◆ **Exercise instructions**
In the items below, reproduce verbatim every line from the one containing "coordinates (370, 261)." through the one containing "(217, 1028).", including both of those lines.
*** Supplied records ***
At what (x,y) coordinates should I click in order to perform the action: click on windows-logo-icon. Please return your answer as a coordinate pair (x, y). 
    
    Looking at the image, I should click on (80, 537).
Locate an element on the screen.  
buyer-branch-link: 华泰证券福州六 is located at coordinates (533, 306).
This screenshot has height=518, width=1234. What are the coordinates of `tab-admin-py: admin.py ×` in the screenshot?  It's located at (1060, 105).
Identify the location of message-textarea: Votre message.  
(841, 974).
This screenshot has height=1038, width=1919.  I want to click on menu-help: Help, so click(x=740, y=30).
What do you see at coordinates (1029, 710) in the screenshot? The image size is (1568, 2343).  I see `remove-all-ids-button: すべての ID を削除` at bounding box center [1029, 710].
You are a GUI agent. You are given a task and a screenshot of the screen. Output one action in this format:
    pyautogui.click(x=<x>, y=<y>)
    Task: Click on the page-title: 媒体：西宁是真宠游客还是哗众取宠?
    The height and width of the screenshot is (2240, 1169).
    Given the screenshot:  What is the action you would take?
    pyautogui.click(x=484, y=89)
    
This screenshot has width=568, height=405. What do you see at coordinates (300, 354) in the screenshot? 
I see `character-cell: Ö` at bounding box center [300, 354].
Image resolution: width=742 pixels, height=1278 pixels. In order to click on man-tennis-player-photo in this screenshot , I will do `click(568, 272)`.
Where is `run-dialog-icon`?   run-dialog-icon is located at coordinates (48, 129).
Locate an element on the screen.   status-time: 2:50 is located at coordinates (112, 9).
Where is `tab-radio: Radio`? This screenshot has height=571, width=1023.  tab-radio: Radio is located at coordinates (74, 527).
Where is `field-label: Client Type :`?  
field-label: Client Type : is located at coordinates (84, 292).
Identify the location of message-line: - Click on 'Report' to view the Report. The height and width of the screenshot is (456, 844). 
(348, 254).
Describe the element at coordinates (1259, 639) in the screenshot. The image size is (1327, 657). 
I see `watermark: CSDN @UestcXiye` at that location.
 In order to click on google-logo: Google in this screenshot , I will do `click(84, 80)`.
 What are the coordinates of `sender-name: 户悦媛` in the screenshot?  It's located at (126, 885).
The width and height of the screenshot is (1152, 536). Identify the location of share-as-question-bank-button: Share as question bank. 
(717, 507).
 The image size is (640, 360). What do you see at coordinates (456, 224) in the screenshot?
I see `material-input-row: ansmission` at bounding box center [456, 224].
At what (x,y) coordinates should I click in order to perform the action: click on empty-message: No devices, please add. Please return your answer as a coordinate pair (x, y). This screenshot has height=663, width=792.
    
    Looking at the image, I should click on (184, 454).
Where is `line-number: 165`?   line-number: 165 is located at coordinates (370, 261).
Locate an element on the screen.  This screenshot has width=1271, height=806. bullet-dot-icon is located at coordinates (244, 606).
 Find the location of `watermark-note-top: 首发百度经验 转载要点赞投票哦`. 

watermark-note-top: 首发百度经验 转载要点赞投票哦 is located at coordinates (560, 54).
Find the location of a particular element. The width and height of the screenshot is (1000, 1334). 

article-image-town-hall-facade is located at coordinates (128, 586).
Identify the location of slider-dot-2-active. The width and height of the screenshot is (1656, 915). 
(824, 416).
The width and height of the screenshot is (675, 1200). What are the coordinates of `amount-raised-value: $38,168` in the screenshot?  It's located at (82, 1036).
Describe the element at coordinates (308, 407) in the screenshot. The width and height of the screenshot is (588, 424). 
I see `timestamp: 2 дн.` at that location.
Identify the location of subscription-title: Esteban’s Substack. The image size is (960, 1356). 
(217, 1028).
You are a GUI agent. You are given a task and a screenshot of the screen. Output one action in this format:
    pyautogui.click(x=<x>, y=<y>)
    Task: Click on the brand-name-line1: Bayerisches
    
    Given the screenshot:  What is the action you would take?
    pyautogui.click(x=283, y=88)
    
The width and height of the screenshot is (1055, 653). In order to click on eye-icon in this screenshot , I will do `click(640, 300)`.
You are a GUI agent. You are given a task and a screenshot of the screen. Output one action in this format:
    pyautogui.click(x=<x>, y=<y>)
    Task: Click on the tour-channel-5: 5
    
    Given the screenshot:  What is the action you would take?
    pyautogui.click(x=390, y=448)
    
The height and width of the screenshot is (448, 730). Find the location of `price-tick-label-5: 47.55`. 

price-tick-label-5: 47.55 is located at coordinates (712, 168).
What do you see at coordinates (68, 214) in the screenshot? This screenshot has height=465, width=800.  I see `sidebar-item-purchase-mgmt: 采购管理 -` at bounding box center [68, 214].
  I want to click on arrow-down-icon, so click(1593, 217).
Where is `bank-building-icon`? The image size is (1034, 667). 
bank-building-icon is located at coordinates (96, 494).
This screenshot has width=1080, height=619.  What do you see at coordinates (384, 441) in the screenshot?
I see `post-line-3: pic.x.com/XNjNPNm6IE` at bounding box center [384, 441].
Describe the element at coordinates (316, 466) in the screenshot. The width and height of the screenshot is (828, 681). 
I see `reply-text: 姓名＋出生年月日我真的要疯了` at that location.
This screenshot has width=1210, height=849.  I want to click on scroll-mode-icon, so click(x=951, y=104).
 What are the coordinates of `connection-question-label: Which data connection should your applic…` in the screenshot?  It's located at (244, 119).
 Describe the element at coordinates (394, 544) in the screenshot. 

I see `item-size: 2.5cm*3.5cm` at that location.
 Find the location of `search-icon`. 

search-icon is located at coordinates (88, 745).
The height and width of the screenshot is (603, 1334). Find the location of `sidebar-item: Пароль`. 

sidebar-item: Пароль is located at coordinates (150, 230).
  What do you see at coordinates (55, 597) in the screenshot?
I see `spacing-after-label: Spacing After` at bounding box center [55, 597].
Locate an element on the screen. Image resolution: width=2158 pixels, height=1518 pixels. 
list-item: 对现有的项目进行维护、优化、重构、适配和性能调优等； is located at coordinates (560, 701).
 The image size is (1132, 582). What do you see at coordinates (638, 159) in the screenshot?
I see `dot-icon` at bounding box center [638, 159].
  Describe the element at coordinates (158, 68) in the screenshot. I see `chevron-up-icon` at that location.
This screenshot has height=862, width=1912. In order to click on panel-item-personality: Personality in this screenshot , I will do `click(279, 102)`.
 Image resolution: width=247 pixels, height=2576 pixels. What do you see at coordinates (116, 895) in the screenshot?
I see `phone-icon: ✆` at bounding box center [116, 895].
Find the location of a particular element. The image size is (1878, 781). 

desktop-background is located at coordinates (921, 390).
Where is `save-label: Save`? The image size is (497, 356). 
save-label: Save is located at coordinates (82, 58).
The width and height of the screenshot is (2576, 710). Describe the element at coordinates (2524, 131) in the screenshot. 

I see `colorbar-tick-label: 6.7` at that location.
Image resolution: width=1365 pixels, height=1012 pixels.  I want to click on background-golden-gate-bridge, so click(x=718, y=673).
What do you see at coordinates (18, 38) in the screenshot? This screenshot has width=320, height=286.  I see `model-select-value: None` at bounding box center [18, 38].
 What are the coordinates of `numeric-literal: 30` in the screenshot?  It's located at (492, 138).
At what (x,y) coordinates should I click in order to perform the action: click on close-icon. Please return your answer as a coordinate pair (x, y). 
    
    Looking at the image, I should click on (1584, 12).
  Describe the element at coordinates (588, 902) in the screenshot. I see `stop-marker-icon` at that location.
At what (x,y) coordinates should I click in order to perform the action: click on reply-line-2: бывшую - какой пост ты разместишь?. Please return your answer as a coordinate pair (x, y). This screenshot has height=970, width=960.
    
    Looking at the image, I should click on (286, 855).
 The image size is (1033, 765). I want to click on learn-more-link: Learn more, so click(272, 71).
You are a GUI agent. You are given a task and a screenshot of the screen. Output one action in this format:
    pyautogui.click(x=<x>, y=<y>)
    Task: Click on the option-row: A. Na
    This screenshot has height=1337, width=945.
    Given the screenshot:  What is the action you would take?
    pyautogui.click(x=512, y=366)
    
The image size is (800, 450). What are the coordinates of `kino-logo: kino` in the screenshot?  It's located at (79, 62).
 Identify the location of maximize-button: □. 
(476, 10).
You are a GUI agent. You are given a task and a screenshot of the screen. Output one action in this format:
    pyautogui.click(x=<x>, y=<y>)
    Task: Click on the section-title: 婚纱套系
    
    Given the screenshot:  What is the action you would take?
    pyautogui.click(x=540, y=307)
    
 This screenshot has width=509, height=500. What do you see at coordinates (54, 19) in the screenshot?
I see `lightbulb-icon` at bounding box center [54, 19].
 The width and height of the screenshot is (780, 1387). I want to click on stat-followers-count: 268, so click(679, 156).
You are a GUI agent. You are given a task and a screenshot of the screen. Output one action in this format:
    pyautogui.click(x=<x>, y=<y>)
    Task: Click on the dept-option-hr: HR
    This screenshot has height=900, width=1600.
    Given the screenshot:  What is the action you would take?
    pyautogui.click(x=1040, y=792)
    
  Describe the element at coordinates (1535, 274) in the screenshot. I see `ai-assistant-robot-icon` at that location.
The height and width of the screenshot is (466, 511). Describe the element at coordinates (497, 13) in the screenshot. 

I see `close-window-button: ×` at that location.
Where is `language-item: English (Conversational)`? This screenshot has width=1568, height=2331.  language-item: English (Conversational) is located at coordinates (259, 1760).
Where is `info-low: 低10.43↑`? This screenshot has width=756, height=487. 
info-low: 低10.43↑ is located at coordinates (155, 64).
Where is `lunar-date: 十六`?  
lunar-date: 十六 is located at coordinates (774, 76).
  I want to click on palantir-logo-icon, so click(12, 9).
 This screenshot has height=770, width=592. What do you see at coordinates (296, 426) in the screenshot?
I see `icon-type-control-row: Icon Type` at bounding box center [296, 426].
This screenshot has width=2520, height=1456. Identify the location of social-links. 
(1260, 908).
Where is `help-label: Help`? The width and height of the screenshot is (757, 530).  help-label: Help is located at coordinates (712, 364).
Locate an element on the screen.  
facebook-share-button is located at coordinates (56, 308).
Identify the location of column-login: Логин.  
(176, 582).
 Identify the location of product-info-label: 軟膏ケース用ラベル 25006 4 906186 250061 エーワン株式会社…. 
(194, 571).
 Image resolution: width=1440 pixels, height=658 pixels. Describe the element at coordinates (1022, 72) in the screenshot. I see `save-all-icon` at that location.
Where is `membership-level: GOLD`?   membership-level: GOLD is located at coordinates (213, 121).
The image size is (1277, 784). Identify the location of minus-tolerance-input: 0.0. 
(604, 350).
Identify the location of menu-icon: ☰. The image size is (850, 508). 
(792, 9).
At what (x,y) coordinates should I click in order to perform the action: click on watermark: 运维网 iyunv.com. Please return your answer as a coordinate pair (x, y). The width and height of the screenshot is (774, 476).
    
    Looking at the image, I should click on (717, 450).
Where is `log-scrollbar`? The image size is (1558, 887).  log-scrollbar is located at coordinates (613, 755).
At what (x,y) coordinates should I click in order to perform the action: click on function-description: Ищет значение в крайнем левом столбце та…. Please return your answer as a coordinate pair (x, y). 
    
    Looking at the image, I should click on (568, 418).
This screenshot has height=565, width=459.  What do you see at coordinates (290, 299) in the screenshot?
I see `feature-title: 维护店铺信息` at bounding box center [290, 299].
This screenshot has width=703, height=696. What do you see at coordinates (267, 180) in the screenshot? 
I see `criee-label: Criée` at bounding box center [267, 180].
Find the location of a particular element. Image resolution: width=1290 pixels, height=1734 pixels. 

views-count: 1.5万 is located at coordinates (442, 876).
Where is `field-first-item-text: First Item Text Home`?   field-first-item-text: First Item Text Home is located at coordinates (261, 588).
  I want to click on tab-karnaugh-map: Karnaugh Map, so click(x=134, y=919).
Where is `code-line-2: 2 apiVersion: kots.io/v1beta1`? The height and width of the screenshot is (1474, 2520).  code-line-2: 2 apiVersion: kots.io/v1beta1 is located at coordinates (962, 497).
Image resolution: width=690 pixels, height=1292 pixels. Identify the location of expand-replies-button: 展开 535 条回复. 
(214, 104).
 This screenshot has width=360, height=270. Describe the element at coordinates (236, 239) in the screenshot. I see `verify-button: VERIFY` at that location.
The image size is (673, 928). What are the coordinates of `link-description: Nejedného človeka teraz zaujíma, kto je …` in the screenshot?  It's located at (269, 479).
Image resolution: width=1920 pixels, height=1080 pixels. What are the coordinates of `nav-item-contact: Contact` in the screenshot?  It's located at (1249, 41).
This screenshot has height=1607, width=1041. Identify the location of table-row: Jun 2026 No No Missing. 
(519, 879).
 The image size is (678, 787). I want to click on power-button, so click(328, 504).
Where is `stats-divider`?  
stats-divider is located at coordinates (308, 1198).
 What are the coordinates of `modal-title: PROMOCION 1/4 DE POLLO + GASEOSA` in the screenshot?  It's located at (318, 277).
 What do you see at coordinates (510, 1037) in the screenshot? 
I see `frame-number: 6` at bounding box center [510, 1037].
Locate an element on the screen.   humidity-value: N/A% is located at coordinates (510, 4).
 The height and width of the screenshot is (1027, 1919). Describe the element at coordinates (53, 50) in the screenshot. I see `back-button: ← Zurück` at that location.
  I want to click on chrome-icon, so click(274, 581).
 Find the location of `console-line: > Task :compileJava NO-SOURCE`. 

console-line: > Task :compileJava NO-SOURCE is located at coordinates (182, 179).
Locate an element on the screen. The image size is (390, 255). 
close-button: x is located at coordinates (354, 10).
*** End of Supplied records ***
◆ **Output**
Where is `line-number: 165`?   line-number: 165 is located at coordinates (370, 261).
Locate an element on the screen.  This screenshot has width=1271, height=806. bullet-dot-icon is located at coordinates (244, 606).
 Find the location of `watermark-note-top: 首发百度经验 转载要点赞投票哦`. 

watermark-note-top: 首发百度经验 转载要点赞投票哦 is located at coordinates (560, 54).
Find the location of a particular element. The width and height of the screenshot is (1000, 1334). 

article-image-town-hall-facade is located at coordinates (128, 586).
Identify the location of slider-dot-2-active. The width and height of the screenshot is (1656, 915). 
(824, 416).
The width and height of the screenshot is (675, 1200). What are the coordinates of `amount-raised-value: $38,168` in the screenshot?  It's located at (82, 1036).
Describe the element at coordinates (308, 407) in the screenshot. The width and height of the screenshot is (588, 424). 
I see `timestamp: 2 дн.` at that location.
Identify the location of subscription-title: Esteban’s Substack. The image size is (960, 1356). 
(217, 1028).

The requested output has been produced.